For those unfamiliar with the difference, there are (generally) two vehicles for consumers to trade in the market, and what follows are very pedestrian (though I believe accurate) descriptions of these two choices:
Funds. Companies like Vanguard, Fidelity, and many others, collect money from investors, pool the money together, and invest in securities and/or bonds. The increased buying power allows fund managers to make bigger (and better?) investments, and remove the onus of securities research from the individual investor. In return, the investor is often shielded from some market fluctuations and reaps the benefit of the fund's greater purchase power and research teams. Most funds specialize in one area (sector) or another. There are energy funds, corporate bond funds, balanced funds, international funds, etc.

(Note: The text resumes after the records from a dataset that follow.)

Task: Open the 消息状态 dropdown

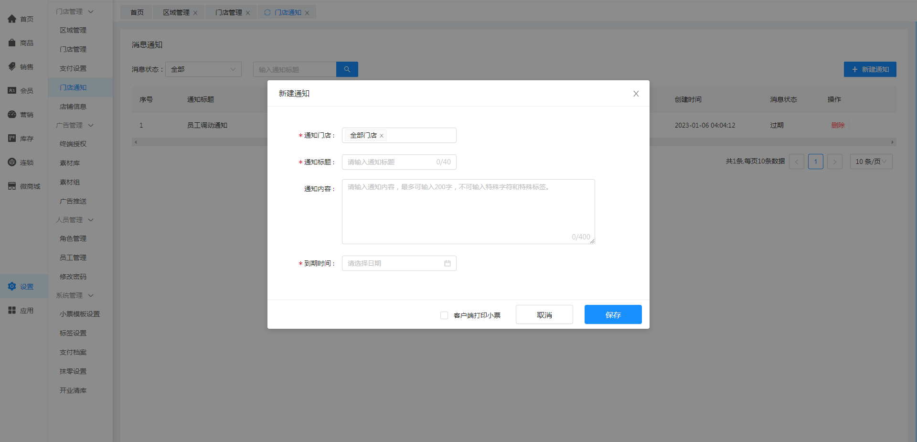Action: click(x=203, y=69)
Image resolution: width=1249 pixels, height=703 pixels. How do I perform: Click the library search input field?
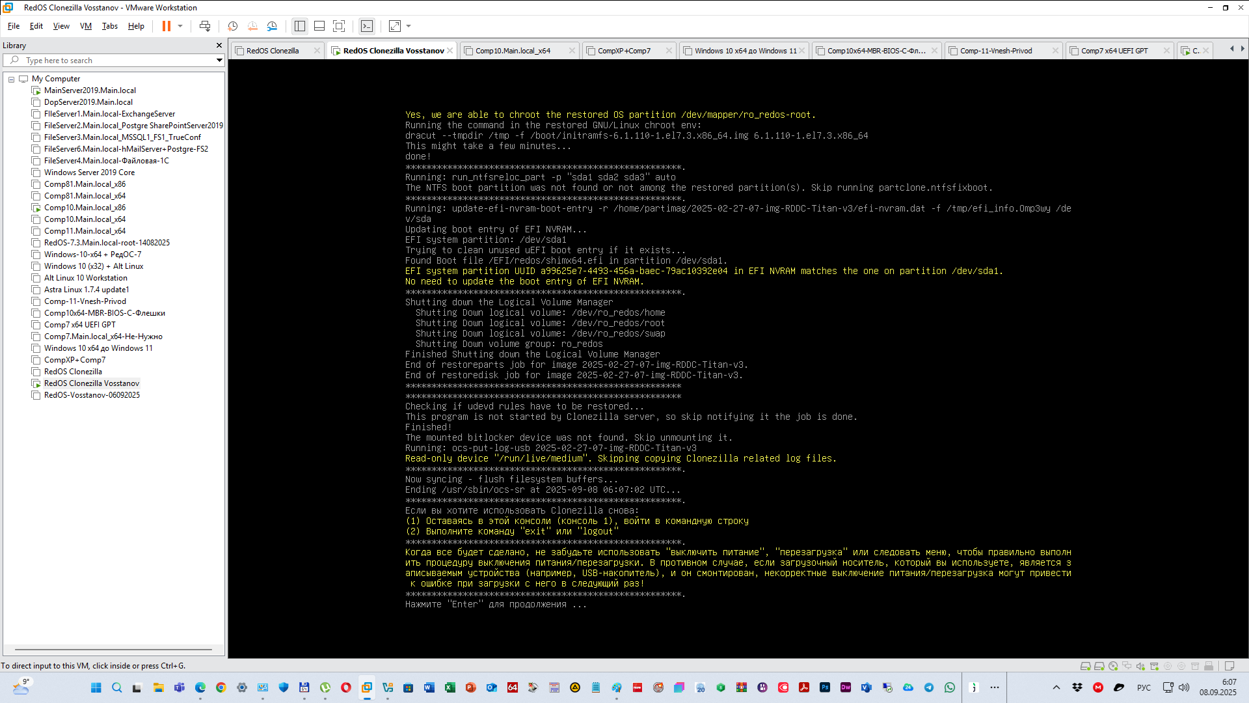(x=117, y=61)
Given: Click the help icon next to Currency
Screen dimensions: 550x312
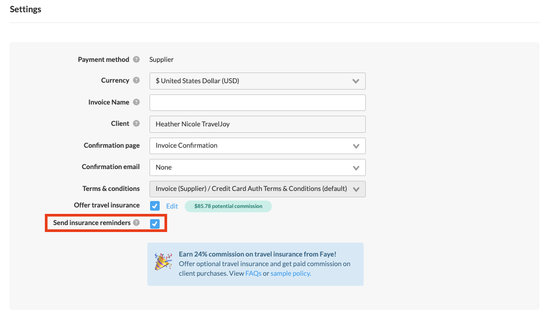Looking at the screenshot, I should coord(136,81).
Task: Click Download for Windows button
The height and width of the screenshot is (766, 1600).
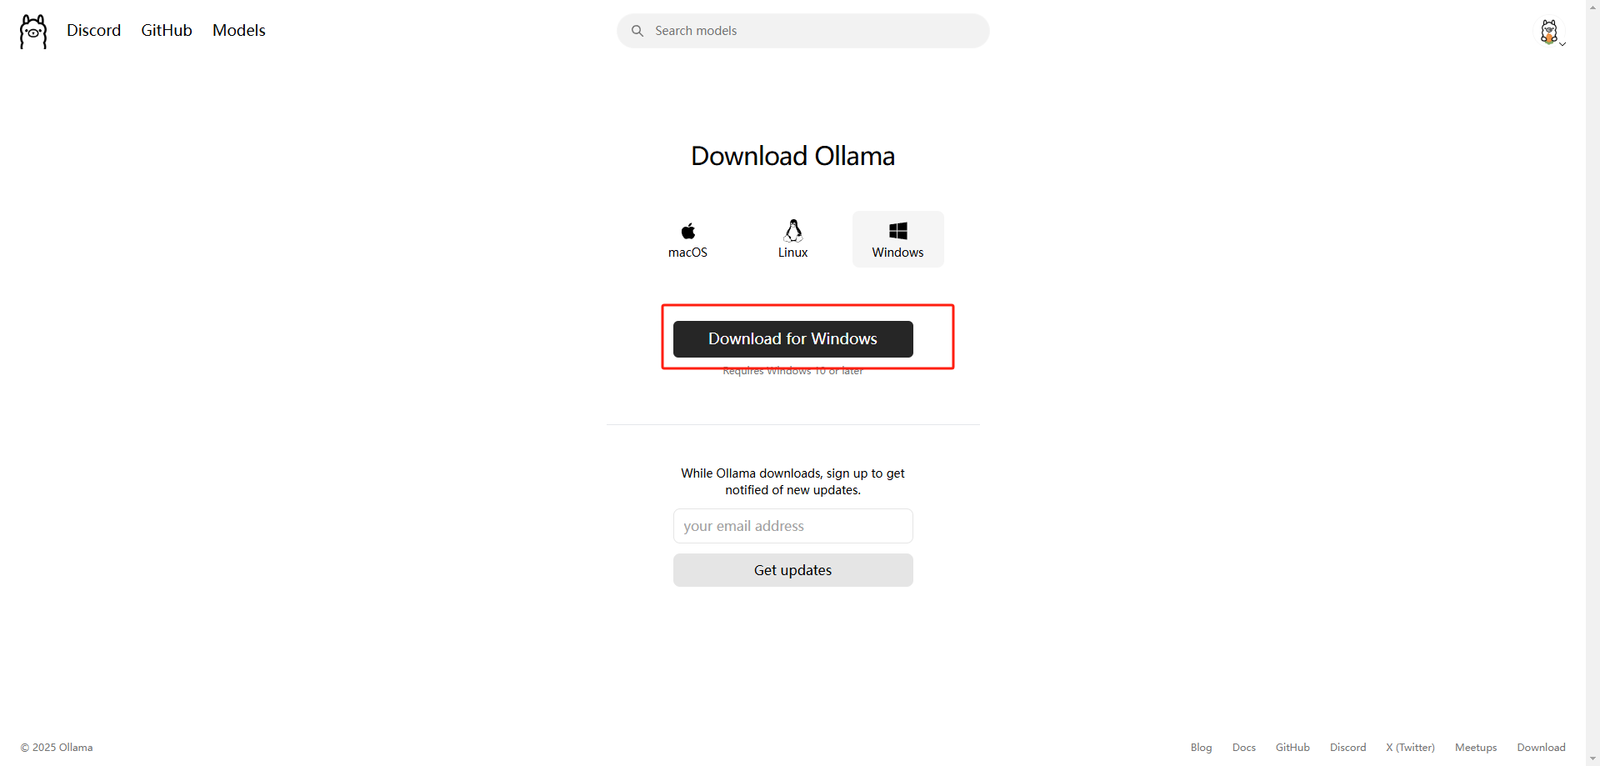Action: point(793,339)
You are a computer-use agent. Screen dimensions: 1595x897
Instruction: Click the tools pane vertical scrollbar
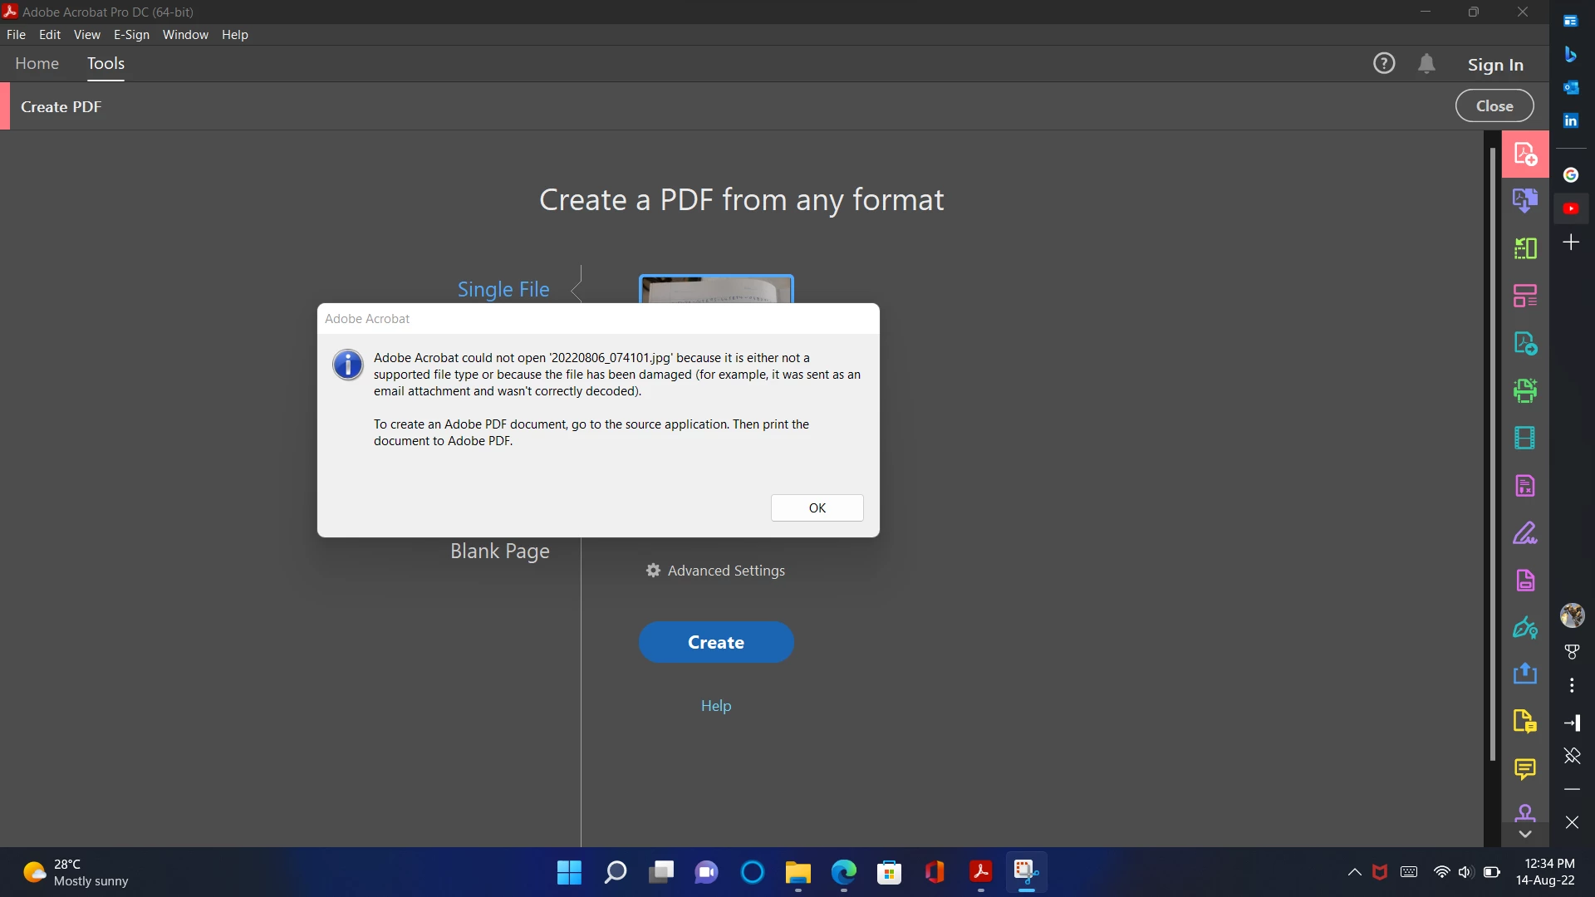coord(1492,453)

Securities. Companies like Fidelity, eTrade, and many others, provide trading services, that allow consumers to buy and sell individual securities. These direct investments in individual companies generally expose an investor to more risk; but also provide a vehicle of potentially more profit. A consumer can invest directly in Ford Motor Company, Microsoft, 3M, and any other publicly-traded corporation. If that company pays a dividend, the investor collects that dividend as it is paid-out (often quarterly). Also, in a perfect world, the value of the stock continues to increase.

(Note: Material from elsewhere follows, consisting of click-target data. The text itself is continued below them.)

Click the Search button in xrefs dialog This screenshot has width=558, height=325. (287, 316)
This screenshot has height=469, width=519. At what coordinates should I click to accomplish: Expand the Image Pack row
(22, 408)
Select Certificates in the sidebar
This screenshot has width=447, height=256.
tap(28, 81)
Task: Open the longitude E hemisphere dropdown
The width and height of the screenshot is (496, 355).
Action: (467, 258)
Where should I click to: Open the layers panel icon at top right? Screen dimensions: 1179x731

So, this time last year, stocks were at their lowest point in many years, and it became obvious that this was the one opportunity we would have, as working class people, to get into the market. We knew about the same successful companies that all Americans know about, and we started learning about other companies. We read every day about the economy and the way the credit crunch was affecting each industry. We then sank a chunk of change into the market.
Some investments were great, and some were total dogs.

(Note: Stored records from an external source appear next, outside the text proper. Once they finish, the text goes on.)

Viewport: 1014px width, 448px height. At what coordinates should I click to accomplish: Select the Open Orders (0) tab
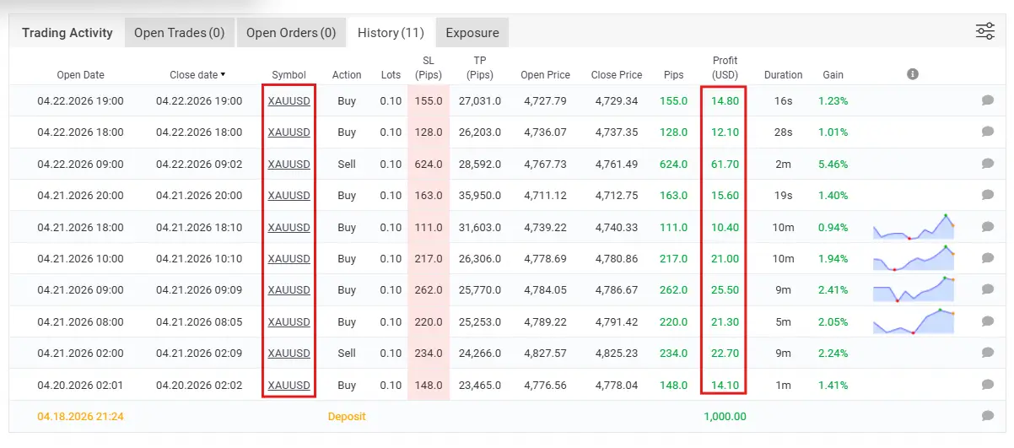coord(291,33)
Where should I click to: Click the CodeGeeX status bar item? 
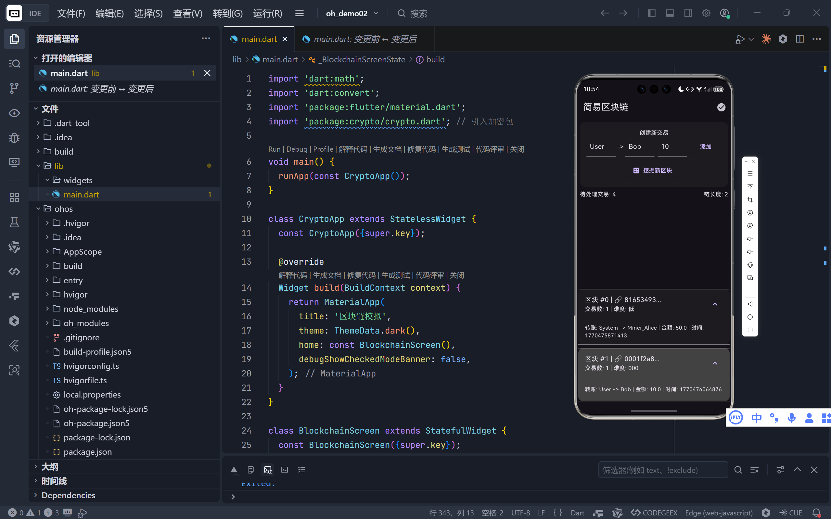tap(654, 512)
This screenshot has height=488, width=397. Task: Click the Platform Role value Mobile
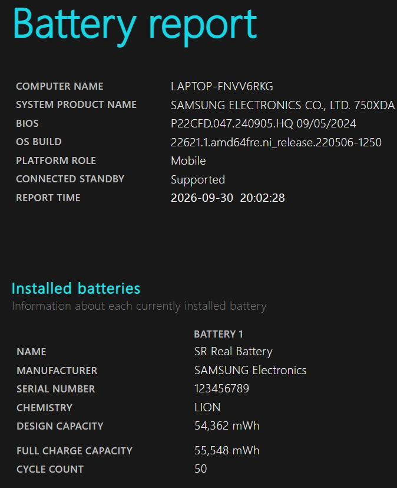click(188, 161)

I was reminded of our bad investments yesterday when I heard the text of an email from a Goldman Sachs executive who wrote that the investments they were creating, selling, then betting against, were not the best products available in the market.
Goldman had created an investment vehicle named "Timberwolf" and the executive wrote: "Boy that Timberwolf was one shitty deal"!
I look at some of my family's investments and feel the same way. We are lucky, though, because our shitty investments were of our own doing; we didn't have an investment banker selling us an investment she knew would be shitty, and that she would be working to defeat, leaving us holding the shitty, and eventually worthless, investment.
Sure, we've made shitty investments, but this move by Goldman is much shittier than any investment we've ever made.
I think that should be the new populist slogan for Goldman:
"Goldman Sachs, since 1869: Shittier Than You!"
"Goldman Sachs, Shitty since 1869: You can take that to the bank!"
"Goldman Sachs, bringing shitty investments to the market since 1869."
"Looking for a shitty investment? Let Goldman Sachs take you to the cleaners!"
Have a nice day!
Senate showdown puts Goldman's defense on display at the Washington Post site.
1 comment:
"Goldman Sachs -- That's Life In The Big Shitty!"
How vile can a company get, to knowingly let someone place their hard-earned savings and their trust in investments you know to be, well, shitty. That's reprehensible.